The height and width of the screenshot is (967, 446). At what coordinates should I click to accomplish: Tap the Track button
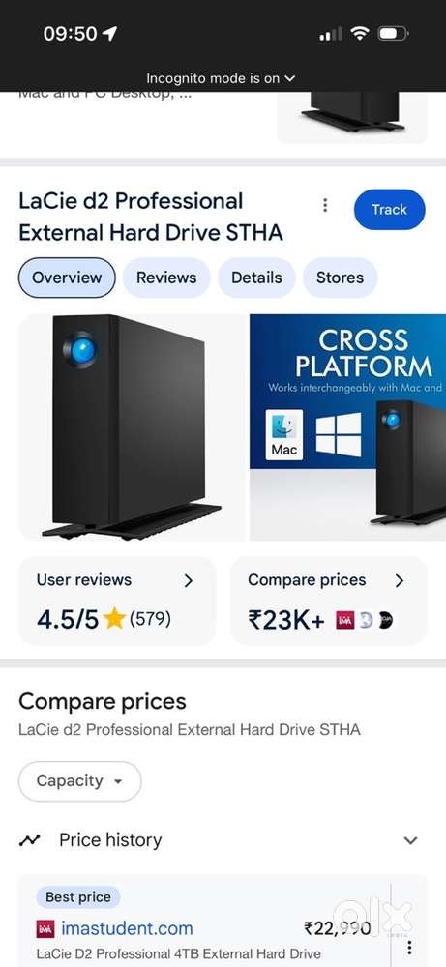[x=389, y=210]
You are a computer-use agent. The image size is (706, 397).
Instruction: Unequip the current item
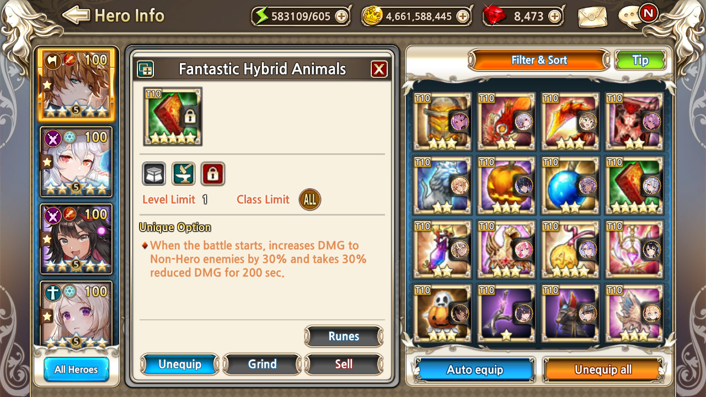click(180, 364)
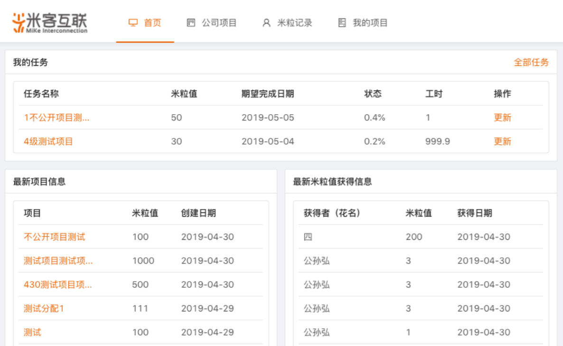Click 更新 for the 1不公开项目测... task
The width and height of the screenshot is (563, 346).
(502, 118)
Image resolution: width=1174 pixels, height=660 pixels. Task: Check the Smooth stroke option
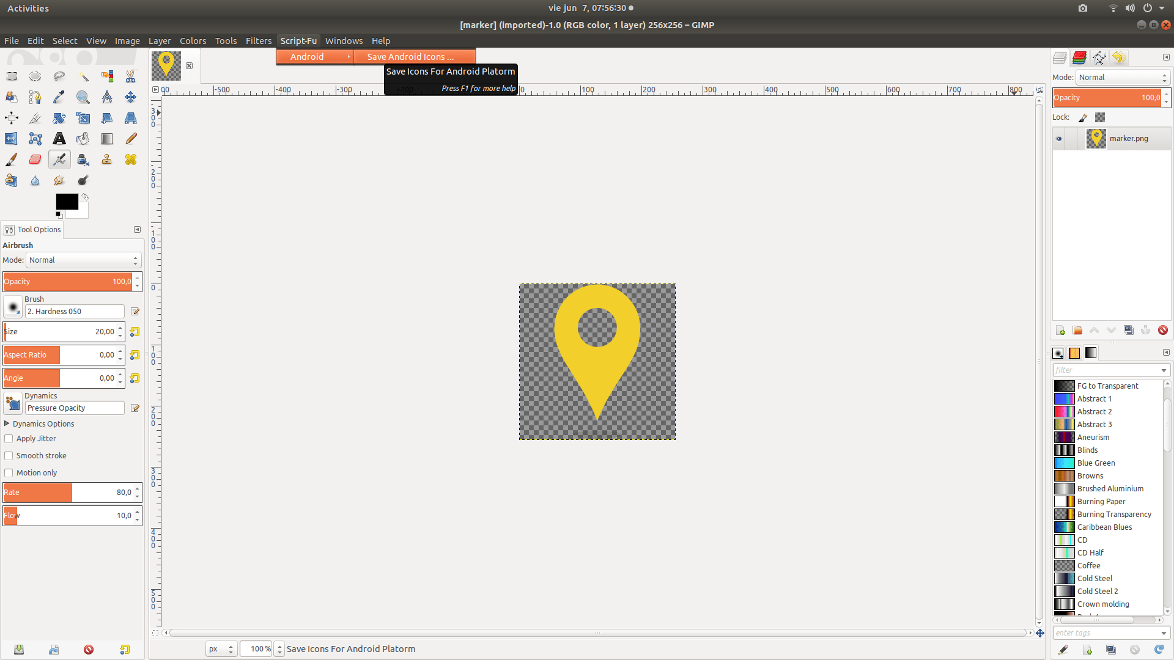pos(9,455)
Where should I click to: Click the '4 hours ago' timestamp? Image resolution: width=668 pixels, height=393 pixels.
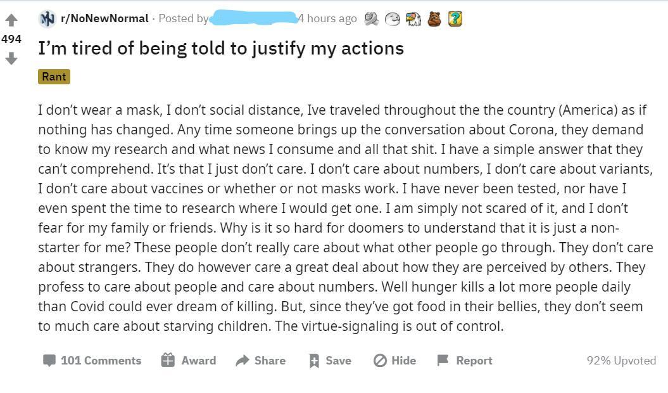coord(328,18)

▶ Exercise requirements:
Put the lines above into a Markdown table with two columns, Row and Line, giving each line its own numbered row and skipping any blank lines. Leave the pictures out.

▶ Solution below:
| Row | Line |
|---|---|
| 1 | The height and width of the screenshot is (967, 446). At what coordinates should I click to accomplish: Tap the Track button |
| 2 | [x=389, y=210] |
| 3 | You are a computer-use agent. The image size is (706, 397). |
| 4 | Instruction: Unequip the current item |
| 5 | click(180, 364) |
| 6 | Click 更新 for the 1不公开项目测... task |
| 7 | The width and height of the screenshot is (563, 346). |
| 8 | (502, 118) |
| 9 | Image resolution: width=1174 pixels, height=660 pixels. Task: Check the Smooth stroke option |
| 10 | pos(9,455) |
| 11 | Where should I click to: Click the '4 hours ago' timestamp? Image resolution: width=668 pixels, height=393 pixels. |
| 12 | coord(328,18) |